__Passage provided__
Start of Block

Discovered by Columbus in 1493, Guadeloupe became a French Overseas Department in 1946, and a Region in 1974. Other islands that belong to Guadeloupe's archipelago include Marie Galante, Isles Des Saintes (sometimes called Les Saintes), Petite Terre and La Desirade. Isles Des Saintes, a cluster of eight islands about six miles from Guadeloupe, include Terre-de-Haute and Terre-de-Bas which attract some cruise ships for their beautiful bay, beaches and diving.

On Guadeloupe, some cruise ships call at Pointe-a-Pitre on Grande-Terre, where the main attractions include shopping in the outdoor market, walking along the waterfront and enjoying the "Grand-Terre Riviera" resorts of Sainte-Anne, Saint-Francois and Gosier. Pointe-a-Pitre's town center, La Place de la Victoire, is shaded by palms and royal poinciana trees. Some of the trees in this square are said to have been planted by Victor Hugues, who was the colonial administrator of the island in the 18th century and emancipated the slaves under orders of the French National Convention.

End of Block

__Information supplied__
Start of Block

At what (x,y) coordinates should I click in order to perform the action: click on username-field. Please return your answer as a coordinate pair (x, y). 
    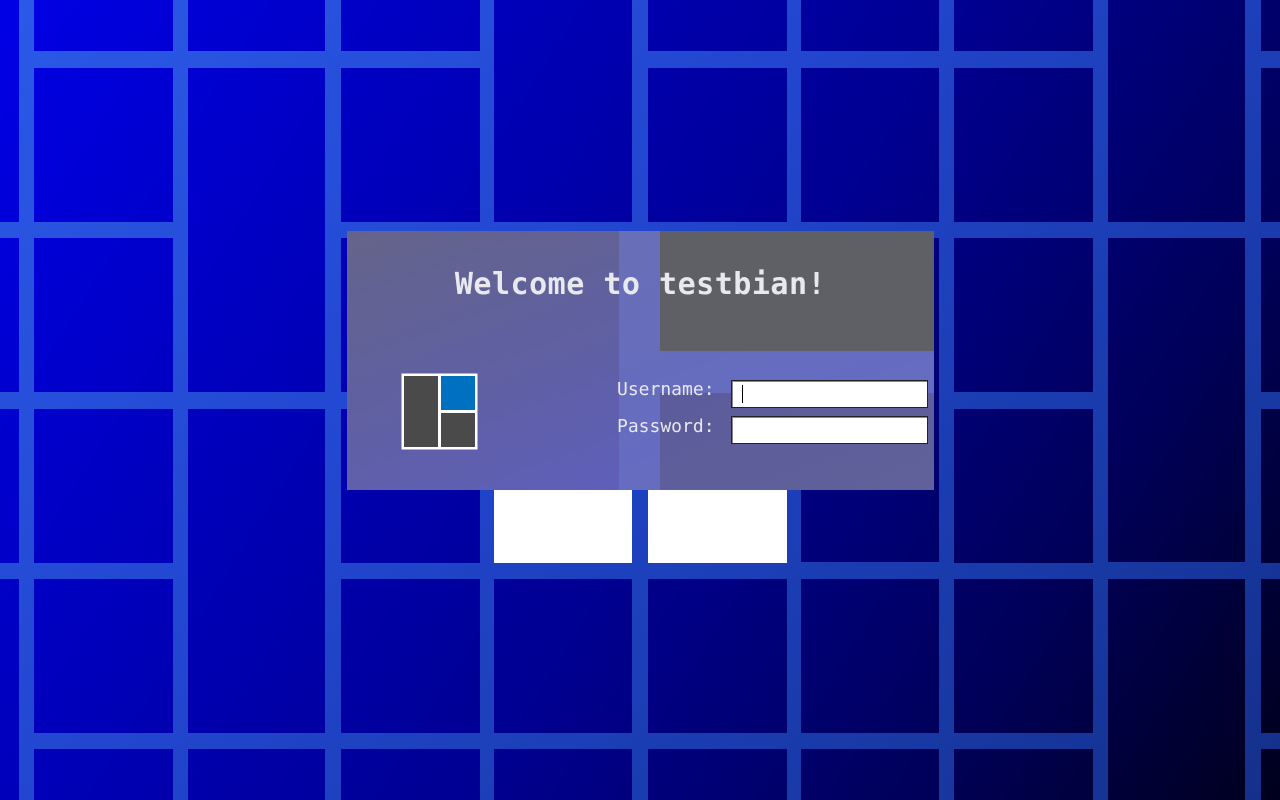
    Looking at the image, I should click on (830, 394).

End of Block

__What is expected__
Pick up the passage on Guadeloupe after its final sentence and keep writing it. Nothing in the listing is needed here.

__Task answer__
Some cruise vessels, like the computerized mega-sailboats of Windstar, stop at Basse-Terre, the capital of Guadeloupe. Walking tours sold onboard typically start in the Quartier St. Francois, a stone's throw from the cruise ship's pier and visit the main plaza, Nolivos Square on Cours Nolivos. The plaza dates from 1767 and has as its focal point the stately Town Hall built in 1889 in Neo-Classical style and surrounded by some restored late 18th and early 19th century buildings.

Other points of interest on Basse-Terre walking tours include the old slave market at the Place du Soldeur where slaves were bought, sold and punished and where the guillotine was installed during the French Revolution; and the Cathedral of Notre Dame de Guadeloupe on Rue du Docteur Cabre, built in 1736 in Classical style, with statues of Sts. Peter and Paul in the façade and baroque and classical side chapels.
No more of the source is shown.